TEXT SHOWN ->
↓

The problems of online misinformation seem to be worsening due to the growth of the Internet and our ever-increasing dependence on online systems. Information technology is a double-edged sword—perhaps even more so than many other technologies. In the hands of enlightened individuals, institutions, and governments, its use can be enormously beneficial. In other hands, it can be detrimental. Unfortunately, the dichotomy is often in the eye of the beholder, perhaps depending on one’s objectives (personal financial gains, corporate profits, global economic well-being, privacy, and so forth).
Given a collection of online information, many people behave as if it is inherently authentic and accurate. This myth applies not only to Web sites, but also to many types of special-purpose databases, such as those found in law enforcement, motor vehicle departments, medicine, insurance, Social Security, credit information, and homeland security. We have seen many cases in which misinformation (including false flight data, erroneous medical records, undeleted acquittals, or tampered files) has resulted in very serious consequences.
Although an individual can occasionally observe that personal information about one’s self is incorrect, more typically such erroneous information is hidden from the individual in question, possibly in multiple but different inaccurate versions. Overall, it is usually impossible for one to ensure all such instances are correct. Furthermore, it is much more difficult to determine whether or not online information about anything else is authoritative. Worse yet, the volume of questionable information is growing at an extraordinary rate, and attempts to update substantive misinformation often have little effect—especially with the persistence of incorrect cached versions.

↑

INFORMATION SUPPLIED ->
↓

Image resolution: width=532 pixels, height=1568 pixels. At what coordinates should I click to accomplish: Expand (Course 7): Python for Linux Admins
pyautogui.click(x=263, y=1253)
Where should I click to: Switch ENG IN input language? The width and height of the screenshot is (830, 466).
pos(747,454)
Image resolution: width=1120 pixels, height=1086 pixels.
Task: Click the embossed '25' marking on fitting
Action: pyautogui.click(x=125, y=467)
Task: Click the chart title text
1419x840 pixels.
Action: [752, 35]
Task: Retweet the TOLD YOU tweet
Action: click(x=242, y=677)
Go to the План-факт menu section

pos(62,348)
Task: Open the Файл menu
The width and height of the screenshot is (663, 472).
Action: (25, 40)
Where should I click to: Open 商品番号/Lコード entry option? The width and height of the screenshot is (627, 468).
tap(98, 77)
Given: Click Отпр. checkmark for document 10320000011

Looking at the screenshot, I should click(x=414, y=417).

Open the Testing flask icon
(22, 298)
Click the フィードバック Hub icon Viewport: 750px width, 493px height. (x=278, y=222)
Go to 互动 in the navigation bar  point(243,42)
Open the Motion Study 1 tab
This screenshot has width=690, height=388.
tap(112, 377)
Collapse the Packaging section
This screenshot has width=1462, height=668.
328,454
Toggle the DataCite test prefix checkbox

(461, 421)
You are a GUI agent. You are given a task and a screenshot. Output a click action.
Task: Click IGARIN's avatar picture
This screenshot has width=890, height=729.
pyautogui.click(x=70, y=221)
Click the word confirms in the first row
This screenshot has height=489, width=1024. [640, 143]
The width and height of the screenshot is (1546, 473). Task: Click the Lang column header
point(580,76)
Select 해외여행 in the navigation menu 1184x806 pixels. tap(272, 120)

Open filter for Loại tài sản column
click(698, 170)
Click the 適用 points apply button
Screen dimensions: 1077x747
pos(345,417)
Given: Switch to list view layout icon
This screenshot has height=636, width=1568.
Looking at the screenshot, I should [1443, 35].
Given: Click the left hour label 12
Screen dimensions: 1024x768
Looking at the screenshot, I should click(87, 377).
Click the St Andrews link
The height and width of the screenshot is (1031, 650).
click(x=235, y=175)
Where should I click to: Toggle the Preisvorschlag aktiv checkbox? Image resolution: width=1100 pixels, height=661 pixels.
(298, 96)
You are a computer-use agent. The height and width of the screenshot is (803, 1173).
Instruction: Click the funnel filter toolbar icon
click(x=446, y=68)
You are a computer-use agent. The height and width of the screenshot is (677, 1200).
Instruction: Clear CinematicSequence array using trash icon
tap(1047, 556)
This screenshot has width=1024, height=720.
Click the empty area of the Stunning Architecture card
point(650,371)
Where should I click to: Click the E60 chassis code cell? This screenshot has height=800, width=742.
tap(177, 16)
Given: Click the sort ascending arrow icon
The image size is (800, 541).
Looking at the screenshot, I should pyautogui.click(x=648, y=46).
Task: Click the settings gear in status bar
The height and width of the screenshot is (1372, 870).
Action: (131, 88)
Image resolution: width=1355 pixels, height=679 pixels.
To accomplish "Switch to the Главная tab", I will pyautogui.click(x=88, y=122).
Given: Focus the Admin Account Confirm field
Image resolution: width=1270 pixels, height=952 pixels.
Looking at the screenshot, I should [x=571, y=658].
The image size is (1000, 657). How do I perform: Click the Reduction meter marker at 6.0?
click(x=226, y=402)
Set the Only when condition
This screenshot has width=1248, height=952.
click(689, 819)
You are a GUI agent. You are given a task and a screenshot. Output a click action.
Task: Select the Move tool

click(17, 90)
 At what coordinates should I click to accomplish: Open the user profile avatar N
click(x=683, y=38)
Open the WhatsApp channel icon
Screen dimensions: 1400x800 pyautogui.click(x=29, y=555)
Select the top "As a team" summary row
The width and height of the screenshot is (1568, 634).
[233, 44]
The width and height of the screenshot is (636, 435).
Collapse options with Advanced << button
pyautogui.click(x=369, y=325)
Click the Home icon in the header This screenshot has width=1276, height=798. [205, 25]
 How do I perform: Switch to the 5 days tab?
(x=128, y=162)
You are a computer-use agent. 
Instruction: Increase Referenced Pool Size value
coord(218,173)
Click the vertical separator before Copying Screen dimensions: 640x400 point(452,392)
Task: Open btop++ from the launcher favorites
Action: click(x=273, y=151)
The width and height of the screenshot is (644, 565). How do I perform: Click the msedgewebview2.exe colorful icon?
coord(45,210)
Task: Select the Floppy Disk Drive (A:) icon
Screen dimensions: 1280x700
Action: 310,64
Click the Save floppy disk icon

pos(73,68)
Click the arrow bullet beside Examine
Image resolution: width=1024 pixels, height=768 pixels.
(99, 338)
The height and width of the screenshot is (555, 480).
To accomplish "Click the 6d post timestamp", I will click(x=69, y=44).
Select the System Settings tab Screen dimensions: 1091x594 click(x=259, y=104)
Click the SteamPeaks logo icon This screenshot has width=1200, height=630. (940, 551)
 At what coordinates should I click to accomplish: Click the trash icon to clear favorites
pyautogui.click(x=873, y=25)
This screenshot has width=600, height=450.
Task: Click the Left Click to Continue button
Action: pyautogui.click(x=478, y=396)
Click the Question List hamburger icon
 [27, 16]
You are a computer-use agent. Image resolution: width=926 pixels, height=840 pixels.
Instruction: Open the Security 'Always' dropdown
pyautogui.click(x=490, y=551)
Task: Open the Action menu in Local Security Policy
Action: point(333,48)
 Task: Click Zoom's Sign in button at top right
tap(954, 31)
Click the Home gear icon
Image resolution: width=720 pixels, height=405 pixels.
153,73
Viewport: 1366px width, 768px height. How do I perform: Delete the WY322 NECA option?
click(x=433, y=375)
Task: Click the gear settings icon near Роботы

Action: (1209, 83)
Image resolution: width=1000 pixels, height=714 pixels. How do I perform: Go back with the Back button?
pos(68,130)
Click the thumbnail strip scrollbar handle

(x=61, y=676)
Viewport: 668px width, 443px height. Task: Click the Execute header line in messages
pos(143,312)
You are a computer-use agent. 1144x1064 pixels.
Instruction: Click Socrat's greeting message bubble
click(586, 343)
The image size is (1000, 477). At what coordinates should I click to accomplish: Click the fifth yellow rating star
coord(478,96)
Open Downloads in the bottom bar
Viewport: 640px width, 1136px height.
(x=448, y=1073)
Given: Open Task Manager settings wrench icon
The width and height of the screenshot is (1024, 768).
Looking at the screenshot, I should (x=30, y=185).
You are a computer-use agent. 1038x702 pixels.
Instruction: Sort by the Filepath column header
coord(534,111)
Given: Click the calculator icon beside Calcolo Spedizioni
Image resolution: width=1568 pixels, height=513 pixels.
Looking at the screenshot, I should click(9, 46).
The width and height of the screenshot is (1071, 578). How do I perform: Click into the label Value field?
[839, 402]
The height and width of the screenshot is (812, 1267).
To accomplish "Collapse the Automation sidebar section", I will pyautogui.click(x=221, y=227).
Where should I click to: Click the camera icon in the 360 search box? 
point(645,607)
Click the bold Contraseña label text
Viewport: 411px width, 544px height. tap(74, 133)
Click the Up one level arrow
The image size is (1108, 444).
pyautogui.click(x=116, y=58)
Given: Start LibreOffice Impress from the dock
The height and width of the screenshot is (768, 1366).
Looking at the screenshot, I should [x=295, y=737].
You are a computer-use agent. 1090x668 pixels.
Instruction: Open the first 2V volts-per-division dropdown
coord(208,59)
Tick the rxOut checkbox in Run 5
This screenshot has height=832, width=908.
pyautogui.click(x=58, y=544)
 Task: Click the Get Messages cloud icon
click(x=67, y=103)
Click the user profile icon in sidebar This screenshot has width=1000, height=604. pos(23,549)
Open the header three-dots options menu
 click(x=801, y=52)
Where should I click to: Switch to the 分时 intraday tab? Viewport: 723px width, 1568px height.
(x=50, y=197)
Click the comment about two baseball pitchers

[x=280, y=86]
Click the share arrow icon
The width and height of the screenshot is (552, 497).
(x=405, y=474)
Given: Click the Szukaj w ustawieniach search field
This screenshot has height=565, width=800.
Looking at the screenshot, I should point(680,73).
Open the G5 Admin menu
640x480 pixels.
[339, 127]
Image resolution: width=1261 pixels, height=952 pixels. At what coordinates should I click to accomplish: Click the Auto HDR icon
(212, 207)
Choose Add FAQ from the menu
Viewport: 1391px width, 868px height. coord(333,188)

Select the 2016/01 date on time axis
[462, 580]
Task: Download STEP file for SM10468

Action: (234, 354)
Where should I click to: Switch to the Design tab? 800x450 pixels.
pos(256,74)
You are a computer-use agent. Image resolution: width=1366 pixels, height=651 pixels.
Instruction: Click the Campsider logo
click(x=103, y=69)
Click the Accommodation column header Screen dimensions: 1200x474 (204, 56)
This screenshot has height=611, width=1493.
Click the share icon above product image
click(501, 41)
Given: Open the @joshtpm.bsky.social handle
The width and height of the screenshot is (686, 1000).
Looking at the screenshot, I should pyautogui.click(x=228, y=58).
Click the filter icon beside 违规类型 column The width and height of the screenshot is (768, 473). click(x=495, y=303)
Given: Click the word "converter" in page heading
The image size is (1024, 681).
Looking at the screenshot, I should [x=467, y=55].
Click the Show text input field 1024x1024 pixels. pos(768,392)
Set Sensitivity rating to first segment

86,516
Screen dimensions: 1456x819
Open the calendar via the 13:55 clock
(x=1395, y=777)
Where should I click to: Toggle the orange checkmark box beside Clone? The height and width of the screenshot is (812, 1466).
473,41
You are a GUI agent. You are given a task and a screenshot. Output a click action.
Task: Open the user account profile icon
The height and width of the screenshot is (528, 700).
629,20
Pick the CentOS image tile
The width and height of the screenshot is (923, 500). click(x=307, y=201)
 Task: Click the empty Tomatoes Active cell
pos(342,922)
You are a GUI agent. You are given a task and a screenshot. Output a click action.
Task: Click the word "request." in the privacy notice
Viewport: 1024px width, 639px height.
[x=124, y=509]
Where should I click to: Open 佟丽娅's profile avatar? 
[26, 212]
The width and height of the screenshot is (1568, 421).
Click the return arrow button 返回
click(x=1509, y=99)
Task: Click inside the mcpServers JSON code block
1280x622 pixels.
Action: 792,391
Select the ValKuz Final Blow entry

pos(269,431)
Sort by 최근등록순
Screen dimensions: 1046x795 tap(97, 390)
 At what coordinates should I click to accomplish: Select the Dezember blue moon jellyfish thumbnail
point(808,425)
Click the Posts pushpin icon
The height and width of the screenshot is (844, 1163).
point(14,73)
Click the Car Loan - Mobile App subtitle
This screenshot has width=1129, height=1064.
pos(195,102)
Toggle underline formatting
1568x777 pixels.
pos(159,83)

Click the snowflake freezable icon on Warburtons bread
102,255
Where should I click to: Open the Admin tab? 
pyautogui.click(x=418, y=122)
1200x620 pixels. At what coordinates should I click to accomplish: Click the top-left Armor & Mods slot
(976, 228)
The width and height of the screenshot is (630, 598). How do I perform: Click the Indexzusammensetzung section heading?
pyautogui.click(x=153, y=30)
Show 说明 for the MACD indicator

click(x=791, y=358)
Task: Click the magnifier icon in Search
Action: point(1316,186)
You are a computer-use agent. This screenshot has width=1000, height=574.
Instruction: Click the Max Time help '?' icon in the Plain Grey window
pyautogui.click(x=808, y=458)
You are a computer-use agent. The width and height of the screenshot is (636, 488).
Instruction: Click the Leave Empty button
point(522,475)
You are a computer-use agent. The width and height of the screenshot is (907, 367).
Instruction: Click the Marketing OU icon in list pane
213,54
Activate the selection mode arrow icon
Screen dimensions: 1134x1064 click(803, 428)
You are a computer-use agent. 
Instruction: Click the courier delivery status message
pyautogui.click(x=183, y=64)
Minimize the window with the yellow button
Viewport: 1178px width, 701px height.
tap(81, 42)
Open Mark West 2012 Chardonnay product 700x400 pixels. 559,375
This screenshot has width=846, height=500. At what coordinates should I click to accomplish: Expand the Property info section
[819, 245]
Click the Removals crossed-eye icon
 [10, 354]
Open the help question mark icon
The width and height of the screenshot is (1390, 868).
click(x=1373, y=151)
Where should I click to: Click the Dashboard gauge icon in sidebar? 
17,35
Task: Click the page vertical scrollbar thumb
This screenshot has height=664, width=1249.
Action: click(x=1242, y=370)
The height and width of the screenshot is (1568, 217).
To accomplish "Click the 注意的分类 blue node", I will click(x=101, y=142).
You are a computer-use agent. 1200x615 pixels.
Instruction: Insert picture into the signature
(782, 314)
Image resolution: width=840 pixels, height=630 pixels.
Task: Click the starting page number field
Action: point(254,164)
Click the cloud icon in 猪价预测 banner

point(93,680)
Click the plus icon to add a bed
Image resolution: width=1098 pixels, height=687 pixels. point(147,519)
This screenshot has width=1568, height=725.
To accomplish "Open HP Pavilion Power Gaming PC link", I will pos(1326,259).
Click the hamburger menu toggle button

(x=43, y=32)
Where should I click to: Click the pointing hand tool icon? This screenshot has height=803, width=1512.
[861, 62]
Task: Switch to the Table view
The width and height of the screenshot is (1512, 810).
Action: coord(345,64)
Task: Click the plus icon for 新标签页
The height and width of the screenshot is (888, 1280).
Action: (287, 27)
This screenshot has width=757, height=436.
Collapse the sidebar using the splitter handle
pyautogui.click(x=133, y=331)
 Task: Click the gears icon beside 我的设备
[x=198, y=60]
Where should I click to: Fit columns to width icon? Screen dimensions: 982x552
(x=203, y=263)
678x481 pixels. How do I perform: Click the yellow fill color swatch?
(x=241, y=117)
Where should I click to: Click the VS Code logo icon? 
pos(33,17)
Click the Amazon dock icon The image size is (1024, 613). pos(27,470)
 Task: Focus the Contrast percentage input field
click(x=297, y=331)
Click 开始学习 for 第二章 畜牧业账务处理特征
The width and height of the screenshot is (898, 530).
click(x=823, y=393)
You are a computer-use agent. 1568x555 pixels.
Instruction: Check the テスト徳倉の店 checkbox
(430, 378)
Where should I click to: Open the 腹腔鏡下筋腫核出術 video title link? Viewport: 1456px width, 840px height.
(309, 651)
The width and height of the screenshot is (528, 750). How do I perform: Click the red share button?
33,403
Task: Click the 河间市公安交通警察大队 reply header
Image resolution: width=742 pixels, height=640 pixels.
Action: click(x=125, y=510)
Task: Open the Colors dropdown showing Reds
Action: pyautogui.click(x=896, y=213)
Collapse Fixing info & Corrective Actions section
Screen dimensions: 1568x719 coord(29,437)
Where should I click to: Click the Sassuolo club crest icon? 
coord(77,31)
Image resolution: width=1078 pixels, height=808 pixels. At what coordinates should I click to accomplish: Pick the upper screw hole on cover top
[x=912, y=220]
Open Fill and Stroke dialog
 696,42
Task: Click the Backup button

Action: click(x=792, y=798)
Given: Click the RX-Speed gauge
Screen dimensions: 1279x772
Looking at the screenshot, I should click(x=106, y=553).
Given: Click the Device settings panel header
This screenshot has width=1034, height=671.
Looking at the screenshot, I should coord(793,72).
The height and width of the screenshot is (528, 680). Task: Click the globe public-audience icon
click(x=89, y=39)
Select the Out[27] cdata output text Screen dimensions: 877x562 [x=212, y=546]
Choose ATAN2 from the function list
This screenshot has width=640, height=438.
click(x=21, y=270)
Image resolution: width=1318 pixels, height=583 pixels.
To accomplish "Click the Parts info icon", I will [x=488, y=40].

↑

CHECK YOUR UNDERSTANDING ->
1) According to the text on online misinformation, why do the problems of online misinformation seem to be getting worse?
2) What does the text on online misinformation call information technology?
3) Which kinds of special-purpose databases does the text on online misinformation name?

RESPONSES IN ORDER ->
1) They seem to be worsening because of the growth of the Internet and our ever-increasing dependence on online systems.

2) A double-edged sword.

3)
- Law enforcement
- Motor vehicle departments
- Medicine
- Insurance
- Social Security
- Credit information
- Homeland security